Tag Archives: scale-out storage

GreyBeards talk global storage with Ellen Rubin CEO & Laz Vekiarides CTO, ClearSky Data

In this edition we discuss ClearSky Data’s global storage service with Ellen Rubin (@ellen_rubin), CEO & Co-Founder and Laz Vekiarides (@lazvek), CTO & Co-founder of ClearSky Data.  Both Ellen and Laz have been around the IT industry for decades and Laz in particular was deeply involved in the development of EqualLogic storage systems both at Dell and at EqualLogic, prior to the acquisition.

ClearSky Data provides a global, primary storage service that connects edge device(s) in the data center that supply a read/write cache for iSCSI block storage to a point-of-presence (PoP) appliance in the metro area which uses cloud storage as its backend storage repository . We get into the technology later but essentially a customer pays a $/GB/month fee and all the edge, point-of-presence hardware and cloud storage repository is bundled into that monthly price.
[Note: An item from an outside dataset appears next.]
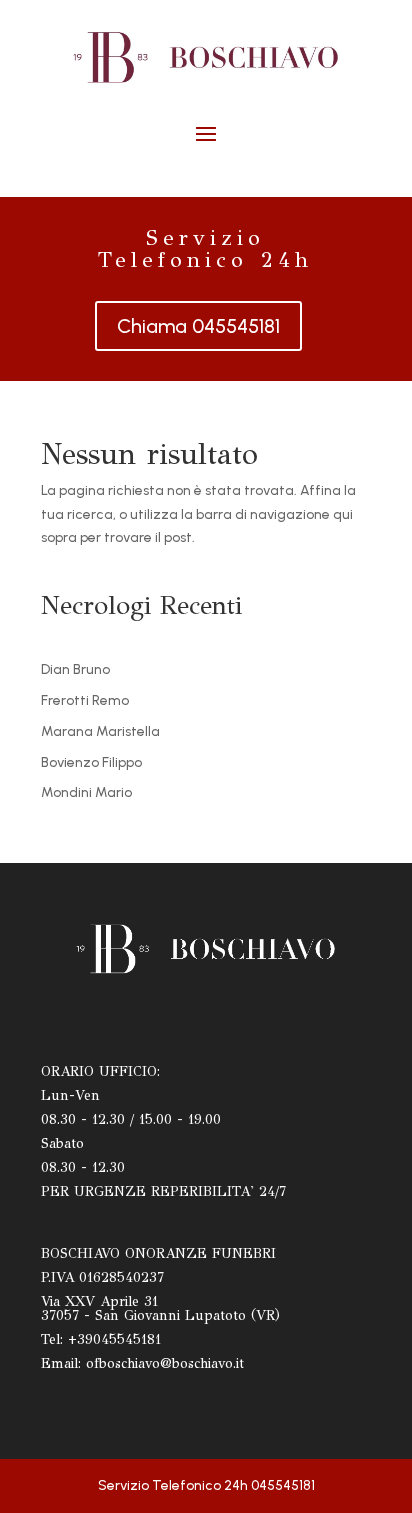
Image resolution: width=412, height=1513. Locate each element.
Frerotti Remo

The service is implemented as a two level caching service: level one at the edge is a cluster of 2U appliances with compute, DRAM and up to 24 SSDs and a dedicated metro-ethernet networking link to the PoP; level two at the PoP includes a dual HA server configuration with a JBOD with even more SSDs that has a direct link to Amazon Web Services Simple Storage Service (AWS S3).

Data is compressed, (inline or post-process) deduped and encrypted at the edge. Encryption keys are kept by the customer. Data written to the edge is synch-mirrored to the PoP and when the PoP fills up or the customer’s time interval has elapsed, their data is destaged to Amazon S3 which can then be replicated to other regions, where needed.

As part of their service, ClearSky Data also offers disaster recovery. As all customer data resides in S3, it can easily be supplied to another edge appliance (with the proper keys) at any other metro area location connected to one of their PoP’s.

ClearSky Data handles eventual consistency (not all copies of the data residing in  cloud storage may be the same) by versioning the cloud data objects and providing point-in-time consistency.

At the edge, the service can be deployed as a cluster of appliances that work together to support the IO workload and the PoP is configured to handle whatever IO workload is required in the metro area. Activity at the edge is heavy compute (compression, dedupe and encrypting all the data that comes in) and workload at the PoP is more IO bandwidth/networking based.

ClearSky Data currently has PoP’s in Las Vegas, Philadelphia and Boston with more on the way in the US. Today, ClearSky Data offer’s iSCSI interface protocols but have plans to provide FC, NFS and SMB support as well.  As we recorded the podcast, ClearSky Data’s  service was not quite GA yet, but were close.

Full Disclosure: Howard has worked for ClearSky in the past.

This months edition runs just under 41 minutes and gets into the business side and technical side of their service. Ellen provided the business view and Laz handled all the technical questions Howard and I threw at him. We hope you enjoy the podcast.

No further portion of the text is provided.